The team leader gave me a stern look.

  “For exercise, of course! Laughter is the best way to keep the heart and lungs in shape. A powerful spate of early-morning laughter is equal to a three-mile jog.”

  “Is that so?”

  “Yes, it is,” replied the class in unison.

  “Who tells the jokes, then?”

  “We don’t use jokes,” called out a scrawny woman at the back of the group. “They’re forbidden.”

  “Forbidden? That seems a bit hard going – especially if you’re doing laughter exercise.”

  The team leader seemed keen to get on with the routine.

  “Sooner or later a joke would offend someone,” he said. “So we've outlawed them.

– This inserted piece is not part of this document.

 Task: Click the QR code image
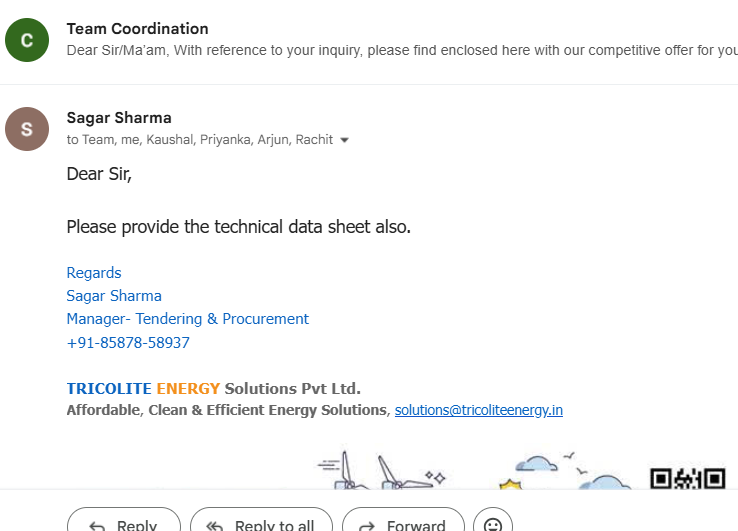688,478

In any case, we can laugh on cue.”

  He clapped his hands twice. Within an instant, the sound of the wailing demon echoed out across the hockey field. I would have thanked the fitness fanatics for their time. But they were too busy laughing.

  * * * *

  At eight o’clock the first spectator arrived.

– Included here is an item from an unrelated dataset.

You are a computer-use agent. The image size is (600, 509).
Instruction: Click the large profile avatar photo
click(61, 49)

  “Is it going to be here?” he asked.

  Bhalu dipped his head in a nod. He pointed to the center of the hockey pitch. The man handed the boy two rupees, then sat down in the middle of the field.

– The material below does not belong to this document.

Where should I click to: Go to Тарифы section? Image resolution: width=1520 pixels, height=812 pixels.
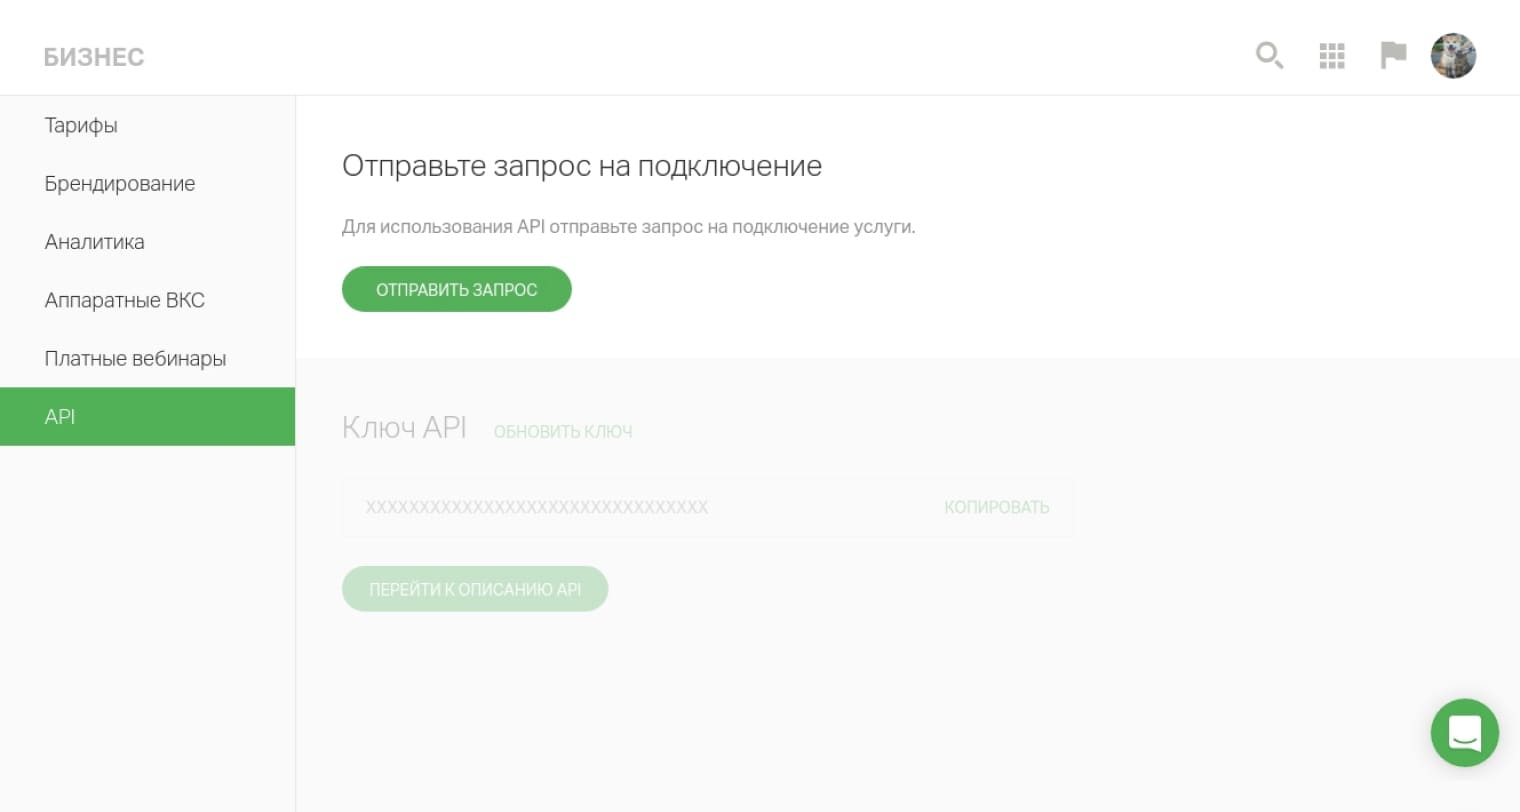(81, 125)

  “Is what going to be here? Why did that chap give you two rupees?”

  The Trickster told me to be quiet.

  By nine o’clock the sun was high. Five hundred people had turned up to watch the mysterious spectacle. On arrival, each dropped two rupees into a large empty paint can held by Bhalu. Whatever it was for, the audience seemed to feel it was money well spent.

  An hour later, a thousand people were loitering about on the hockey pitch. More were turning up all the time. Each obediently dropped their two rupees into the tin. I had never seen Indians so willing to pay money for anything before.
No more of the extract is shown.